For those wishing to use something like system Git from a sandboxed app, note that while you don't have access to read files and enumerate directories, you do have access to stat — [[NSFileManager defaultManager] fileExistsAtPath:path]
. You can use this to probe a hard-coded list of typical folders looking for your binary, and when you find the locations (like /usr/local or /opt/local or whatever), ask the user to give you access via NSOpenPanel. This won't catch every case, but will handle 90% of use cases and is the best thing you can do for your users out of the box.
The tricky part of trying to do this is the fact that the user could have their shell set to anything: sh, bash, csh, tcsh, and so on, and each shell sets up its terminal environment differently. I'm not sure if I'd go to the trouble for this myself, but if you really want to, here's the route I would take.
The first step is to figure out the user's shell. On OS X, this information is stored in Directory Services, which can be accesed either through the APIs in DirectoryService.framework or by using the dscl
command line tool. The DirectoryService API is a royal pain in the ass, so I would probably go the CLI route. In Cocoa, you can use NSTask to execute the tool with arguments to get the user's shell (I'll leave the details of this for elsewhere). The command would look something like:
dscl -plist localhost -read /Local/Default/Users/username UserShell
This will return XML text that you can interpret as a plist and transform into an NSDictionary, or you can omit the -plist
option and parse the textual output yourself.
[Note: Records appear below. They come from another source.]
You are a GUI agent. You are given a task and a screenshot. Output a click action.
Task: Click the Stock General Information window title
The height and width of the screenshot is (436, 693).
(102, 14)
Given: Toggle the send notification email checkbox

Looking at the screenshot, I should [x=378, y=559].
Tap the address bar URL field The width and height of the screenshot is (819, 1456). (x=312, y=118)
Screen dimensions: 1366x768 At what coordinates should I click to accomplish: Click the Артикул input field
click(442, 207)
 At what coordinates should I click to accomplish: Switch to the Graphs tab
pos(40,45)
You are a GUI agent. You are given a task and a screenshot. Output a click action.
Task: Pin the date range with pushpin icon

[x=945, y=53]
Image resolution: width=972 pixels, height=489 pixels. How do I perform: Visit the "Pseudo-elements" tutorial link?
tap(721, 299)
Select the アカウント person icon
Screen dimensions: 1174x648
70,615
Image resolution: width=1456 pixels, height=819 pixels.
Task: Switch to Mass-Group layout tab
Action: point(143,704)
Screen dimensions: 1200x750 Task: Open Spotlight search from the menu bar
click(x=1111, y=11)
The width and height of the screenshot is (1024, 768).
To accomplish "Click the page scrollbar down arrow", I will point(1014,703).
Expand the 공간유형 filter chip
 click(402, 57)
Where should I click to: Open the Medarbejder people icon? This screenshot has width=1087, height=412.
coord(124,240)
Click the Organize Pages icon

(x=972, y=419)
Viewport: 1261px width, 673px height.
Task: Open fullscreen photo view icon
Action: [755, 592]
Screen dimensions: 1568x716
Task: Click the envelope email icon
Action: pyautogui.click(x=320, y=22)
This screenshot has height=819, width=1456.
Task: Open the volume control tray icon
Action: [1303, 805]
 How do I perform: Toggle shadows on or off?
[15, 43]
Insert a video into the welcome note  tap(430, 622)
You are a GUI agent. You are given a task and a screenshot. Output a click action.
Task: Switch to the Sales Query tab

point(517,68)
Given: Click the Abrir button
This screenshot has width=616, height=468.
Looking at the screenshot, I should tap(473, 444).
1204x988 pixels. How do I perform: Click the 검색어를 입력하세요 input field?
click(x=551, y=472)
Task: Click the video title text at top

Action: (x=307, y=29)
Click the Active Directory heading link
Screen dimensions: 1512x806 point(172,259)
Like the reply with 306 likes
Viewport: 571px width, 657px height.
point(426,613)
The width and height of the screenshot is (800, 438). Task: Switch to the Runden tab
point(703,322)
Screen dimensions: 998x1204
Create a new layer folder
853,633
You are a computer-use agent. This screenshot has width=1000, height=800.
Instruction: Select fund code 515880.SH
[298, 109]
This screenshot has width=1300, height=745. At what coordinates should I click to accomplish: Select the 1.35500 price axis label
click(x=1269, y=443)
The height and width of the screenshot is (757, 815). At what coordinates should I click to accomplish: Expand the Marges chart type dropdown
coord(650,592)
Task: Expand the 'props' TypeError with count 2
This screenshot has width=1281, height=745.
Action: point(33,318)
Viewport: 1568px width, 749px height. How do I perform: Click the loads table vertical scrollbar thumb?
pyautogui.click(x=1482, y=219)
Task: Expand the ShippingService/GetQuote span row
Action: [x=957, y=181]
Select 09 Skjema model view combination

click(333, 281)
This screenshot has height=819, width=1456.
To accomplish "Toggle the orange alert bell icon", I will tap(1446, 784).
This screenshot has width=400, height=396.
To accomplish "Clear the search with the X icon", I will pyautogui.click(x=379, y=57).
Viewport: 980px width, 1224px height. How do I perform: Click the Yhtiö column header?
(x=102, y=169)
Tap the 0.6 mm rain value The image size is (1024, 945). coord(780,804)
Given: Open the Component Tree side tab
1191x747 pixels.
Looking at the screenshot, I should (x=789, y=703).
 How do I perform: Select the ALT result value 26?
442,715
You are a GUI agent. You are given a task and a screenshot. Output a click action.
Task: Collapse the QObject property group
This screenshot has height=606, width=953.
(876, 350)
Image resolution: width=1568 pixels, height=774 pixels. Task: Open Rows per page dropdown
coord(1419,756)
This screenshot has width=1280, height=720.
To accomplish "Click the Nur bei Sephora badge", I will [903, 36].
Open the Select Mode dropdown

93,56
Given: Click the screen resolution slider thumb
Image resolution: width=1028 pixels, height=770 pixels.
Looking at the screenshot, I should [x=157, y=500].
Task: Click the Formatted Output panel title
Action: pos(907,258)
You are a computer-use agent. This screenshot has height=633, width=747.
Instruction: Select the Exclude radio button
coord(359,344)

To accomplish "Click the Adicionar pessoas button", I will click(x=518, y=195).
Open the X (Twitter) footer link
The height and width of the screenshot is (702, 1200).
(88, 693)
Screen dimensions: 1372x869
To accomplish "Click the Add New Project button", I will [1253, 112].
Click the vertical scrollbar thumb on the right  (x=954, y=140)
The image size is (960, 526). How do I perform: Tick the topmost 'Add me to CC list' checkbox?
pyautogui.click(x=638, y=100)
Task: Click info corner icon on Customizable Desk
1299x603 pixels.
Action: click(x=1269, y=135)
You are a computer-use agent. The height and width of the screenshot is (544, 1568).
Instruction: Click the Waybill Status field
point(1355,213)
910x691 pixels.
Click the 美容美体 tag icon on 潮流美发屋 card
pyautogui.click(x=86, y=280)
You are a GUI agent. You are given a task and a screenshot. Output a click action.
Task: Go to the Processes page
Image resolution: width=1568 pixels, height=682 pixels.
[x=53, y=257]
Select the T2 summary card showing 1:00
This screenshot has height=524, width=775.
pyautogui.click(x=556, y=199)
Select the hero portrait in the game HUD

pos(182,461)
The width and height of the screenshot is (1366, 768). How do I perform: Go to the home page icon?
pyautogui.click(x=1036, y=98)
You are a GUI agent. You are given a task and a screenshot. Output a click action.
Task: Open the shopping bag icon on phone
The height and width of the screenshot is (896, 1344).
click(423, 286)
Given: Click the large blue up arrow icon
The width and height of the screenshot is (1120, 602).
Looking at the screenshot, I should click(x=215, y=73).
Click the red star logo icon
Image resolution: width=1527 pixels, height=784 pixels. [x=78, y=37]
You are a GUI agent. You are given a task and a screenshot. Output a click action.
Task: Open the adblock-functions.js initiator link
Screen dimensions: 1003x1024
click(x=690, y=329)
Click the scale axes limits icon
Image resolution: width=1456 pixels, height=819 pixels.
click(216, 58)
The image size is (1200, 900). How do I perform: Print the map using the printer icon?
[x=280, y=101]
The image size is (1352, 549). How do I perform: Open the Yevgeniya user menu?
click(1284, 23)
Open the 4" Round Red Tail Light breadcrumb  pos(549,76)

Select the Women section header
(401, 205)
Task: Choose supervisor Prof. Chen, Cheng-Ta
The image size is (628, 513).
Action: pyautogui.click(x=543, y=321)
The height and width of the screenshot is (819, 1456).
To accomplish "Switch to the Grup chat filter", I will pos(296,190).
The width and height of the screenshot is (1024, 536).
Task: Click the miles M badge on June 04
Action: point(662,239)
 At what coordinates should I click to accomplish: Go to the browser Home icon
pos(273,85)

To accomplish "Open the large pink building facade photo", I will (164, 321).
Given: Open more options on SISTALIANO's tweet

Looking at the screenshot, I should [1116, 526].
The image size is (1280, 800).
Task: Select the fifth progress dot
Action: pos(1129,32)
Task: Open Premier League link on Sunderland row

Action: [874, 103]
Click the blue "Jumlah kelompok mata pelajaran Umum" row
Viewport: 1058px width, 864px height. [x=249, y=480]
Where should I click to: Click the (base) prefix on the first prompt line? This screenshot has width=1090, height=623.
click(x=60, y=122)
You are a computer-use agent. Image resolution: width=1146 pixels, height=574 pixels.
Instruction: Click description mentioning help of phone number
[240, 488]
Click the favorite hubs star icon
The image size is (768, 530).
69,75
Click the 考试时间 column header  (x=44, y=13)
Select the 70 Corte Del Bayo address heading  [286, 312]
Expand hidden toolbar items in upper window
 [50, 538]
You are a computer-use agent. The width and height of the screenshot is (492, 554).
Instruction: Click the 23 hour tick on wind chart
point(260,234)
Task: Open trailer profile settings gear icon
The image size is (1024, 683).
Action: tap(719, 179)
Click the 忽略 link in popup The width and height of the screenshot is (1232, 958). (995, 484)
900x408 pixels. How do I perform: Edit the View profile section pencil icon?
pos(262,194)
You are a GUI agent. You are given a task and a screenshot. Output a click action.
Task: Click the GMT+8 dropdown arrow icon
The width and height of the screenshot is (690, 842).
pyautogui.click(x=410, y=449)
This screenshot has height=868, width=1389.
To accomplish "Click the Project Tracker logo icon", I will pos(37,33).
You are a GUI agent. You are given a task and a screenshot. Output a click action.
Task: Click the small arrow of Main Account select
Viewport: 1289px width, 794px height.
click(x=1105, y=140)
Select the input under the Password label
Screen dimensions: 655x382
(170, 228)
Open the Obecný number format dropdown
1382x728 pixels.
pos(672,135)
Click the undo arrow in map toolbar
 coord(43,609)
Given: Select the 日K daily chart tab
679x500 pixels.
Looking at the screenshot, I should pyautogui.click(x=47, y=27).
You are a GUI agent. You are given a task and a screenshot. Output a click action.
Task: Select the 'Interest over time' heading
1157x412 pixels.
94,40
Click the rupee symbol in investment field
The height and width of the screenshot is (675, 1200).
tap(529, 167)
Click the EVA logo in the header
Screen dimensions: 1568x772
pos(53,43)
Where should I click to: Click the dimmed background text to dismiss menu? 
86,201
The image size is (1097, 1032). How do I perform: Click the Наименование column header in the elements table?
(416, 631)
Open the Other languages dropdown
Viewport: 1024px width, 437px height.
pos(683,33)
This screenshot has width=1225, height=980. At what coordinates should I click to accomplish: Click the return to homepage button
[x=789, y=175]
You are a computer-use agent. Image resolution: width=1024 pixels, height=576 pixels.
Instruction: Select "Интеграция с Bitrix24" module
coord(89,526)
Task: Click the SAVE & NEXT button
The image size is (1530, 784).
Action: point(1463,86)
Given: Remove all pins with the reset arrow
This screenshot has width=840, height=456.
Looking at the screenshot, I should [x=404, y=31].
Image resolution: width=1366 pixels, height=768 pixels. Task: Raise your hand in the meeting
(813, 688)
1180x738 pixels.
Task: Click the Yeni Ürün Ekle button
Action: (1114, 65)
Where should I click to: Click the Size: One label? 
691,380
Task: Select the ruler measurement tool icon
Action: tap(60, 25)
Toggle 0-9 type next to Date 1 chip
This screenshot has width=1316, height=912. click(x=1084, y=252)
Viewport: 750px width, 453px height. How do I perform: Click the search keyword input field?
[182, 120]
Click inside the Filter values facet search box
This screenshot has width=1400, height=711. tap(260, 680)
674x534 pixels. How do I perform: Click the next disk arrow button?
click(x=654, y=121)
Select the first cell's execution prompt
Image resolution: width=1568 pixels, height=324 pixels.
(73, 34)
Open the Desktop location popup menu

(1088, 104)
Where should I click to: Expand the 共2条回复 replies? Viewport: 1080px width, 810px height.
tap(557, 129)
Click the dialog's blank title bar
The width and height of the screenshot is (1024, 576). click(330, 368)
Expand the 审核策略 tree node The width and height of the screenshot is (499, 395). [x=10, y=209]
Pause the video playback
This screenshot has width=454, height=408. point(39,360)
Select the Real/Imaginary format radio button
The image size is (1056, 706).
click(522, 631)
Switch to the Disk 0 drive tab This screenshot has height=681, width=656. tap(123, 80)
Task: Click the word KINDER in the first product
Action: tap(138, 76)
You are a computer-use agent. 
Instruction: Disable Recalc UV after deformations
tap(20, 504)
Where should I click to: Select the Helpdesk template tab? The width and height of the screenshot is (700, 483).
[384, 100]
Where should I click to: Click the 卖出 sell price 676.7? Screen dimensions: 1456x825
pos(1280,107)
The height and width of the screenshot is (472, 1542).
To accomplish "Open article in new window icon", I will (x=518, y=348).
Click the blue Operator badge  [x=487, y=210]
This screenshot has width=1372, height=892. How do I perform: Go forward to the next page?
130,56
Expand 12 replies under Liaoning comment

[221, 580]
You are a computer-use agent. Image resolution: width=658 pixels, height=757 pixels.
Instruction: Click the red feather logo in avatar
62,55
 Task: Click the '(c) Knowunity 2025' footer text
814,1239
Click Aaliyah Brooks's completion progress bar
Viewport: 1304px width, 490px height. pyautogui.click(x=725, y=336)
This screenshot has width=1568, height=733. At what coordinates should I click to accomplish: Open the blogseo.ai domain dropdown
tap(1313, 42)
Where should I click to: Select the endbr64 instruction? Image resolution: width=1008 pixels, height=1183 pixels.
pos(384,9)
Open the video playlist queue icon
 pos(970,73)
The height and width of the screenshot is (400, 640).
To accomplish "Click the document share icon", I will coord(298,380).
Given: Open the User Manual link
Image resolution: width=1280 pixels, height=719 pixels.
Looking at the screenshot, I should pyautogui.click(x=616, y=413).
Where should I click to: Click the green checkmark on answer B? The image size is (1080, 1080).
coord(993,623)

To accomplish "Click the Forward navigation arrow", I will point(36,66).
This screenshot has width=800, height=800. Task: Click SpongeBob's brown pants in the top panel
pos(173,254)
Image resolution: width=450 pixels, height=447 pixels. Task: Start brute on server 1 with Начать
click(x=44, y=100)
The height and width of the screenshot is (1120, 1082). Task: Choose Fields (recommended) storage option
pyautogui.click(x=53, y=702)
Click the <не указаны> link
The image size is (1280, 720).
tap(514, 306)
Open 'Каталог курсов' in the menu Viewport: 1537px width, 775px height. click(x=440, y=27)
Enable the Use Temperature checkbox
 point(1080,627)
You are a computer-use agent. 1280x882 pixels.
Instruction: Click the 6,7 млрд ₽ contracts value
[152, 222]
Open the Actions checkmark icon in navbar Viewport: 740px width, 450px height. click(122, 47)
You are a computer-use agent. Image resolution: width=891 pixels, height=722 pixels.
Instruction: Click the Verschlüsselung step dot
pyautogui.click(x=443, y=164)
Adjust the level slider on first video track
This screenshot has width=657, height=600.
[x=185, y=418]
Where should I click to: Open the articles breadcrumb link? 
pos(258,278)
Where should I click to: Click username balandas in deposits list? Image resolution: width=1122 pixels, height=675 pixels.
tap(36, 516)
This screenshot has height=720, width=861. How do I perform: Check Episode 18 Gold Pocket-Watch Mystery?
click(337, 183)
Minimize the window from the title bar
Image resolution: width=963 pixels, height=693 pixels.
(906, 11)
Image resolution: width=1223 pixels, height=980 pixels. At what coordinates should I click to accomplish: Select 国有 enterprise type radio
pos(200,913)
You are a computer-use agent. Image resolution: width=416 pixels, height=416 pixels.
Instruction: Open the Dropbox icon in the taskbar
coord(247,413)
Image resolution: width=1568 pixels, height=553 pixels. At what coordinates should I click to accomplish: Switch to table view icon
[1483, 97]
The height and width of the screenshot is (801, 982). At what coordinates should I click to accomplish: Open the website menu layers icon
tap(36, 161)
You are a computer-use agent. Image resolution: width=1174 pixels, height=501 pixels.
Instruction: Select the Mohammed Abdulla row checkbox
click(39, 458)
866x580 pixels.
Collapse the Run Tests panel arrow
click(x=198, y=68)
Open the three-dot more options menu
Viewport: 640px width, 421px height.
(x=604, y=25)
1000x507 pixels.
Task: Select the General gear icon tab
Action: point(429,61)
Once you know the path to the user's shell, the next step would be to execute that shell and tell it to run the env
command to print out the user's environment. It looks like most shells accept a -c
command line option that lets you pass in a string to execute - I guess you'll just have to assume that as being the common interface for whatever shell the user has chosen.
Once you have the user's environment, you can then grab their list of paths out of that, and do the search for whatever executable you're looking for from that. Like I said, I really don't know whether this is worth the trouble, but that's the direction I would go if I were implementing this.
Related to Brian Webster's answer:
An easier way to get the User's shell is to use the NSProcessInfo class. e.g
NSDictionary *environmentDict = [[NSProcessInfo processInfo] environment];
NSString *shellString = [environmentDict objectForKey:@"SHELL"];
Which is easier than using dscl and parsing XML input.